++++ Data for analysis ++++

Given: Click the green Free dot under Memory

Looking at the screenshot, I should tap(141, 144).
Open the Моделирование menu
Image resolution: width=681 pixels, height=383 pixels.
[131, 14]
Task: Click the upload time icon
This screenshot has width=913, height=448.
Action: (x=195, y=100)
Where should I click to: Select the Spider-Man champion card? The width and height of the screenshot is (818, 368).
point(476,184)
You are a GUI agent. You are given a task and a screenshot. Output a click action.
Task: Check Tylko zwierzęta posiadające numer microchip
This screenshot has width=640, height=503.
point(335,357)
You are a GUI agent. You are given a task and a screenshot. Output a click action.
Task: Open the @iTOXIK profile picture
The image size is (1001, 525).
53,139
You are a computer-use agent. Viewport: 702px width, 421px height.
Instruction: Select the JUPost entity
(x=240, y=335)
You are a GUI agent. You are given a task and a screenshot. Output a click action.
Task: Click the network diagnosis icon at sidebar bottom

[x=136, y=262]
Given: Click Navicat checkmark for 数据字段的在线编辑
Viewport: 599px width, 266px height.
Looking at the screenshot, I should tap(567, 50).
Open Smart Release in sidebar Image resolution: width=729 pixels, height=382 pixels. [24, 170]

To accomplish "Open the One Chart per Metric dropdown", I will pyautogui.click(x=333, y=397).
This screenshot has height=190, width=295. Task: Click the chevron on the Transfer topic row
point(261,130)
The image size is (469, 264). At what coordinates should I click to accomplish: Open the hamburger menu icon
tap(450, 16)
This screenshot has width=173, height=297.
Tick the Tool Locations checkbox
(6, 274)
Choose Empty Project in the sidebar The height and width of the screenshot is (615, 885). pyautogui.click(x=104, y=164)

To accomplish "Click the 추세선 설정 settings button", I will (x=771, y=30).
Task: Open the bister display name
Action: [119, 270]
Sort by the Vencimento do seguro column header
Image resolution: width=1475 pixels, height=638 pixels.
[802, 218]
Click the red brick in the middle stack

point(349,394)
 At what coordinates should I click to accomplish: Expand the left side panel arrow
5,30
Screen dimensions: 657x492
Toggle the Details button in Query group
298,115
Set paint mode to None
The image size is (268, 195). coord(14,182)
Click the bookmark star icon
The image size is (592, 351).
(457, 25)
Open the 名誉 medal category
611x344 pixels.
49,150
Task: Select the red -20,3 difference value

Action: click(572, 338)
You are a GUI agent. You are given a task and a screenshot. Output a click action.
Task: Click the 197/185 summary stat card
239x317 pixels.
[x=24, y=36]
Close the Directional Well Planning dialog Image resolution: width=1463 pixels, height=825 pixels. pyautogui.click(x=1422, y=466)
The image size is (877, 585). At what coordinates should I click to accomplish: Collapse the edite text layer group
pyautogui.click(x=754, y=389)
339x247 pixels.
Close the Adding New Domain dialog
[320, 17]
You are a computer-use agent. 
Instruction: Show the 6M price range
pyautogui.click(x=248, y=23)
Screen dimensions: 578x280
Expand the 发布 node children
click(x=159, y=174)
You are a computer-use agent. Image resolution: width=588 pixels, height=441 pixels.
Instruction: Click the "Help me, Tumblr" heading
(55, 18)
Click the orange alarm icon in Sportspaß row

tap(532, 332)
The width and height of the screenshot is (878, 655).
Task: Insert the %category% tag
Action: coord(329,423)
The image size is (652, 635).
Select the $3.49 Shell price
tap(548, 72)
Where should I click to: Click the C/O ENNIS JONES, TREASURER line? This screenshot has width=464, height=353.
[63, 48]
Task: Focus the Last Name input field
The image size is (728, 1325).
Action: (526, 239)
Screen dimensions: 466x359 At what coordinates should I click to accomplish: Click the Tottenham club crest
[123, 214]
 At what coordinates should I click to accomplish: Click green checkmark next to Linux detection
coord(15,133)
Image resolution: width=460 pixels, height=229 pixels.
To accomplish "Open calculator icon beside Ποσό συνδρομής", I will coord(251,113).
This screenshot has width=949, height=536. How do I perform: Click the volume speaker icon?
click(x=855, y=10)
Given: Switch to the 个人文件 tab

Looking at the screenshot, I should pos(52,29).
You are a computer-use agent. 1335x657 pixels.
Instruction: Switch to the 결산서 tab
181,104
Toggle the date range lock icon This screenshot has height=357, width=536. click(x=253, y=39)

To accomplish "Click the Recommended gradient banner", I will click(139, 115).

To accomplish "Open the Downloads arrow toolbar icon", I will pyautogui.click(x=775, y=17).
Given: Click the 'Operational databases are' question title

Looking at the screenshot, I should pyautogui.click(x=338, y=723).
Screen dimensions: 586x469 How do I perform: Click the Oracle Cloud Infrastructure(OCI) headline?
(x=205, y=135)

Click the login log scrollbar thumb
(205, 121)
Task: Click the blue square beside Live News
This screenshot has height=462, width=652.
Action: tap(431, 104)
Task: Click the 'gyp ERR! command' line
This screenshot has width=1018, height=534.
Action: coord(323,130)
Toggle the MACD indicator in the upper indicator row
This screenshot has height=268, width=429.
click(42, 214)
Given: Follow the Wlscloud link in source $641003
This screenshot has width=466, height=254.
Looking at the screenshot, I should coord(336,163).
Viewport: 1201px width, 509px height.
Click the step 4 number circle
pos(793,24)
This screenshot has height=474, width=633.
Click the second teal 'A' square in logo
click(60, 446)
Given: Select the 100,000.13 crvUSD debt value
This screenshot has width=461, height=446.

++++

## [How to complete this task]
For each line of the entries that includes "computer", show that line.

## [Exercise solution]
You are a computer-use agent. Viewport: 702px width, 421px height.
You are a computer-use agent. 
You are a computer-use agent. Image resolution: width=588 pixels, height=441 pixels.
You are a computer-use agent. 1335x657 pixels.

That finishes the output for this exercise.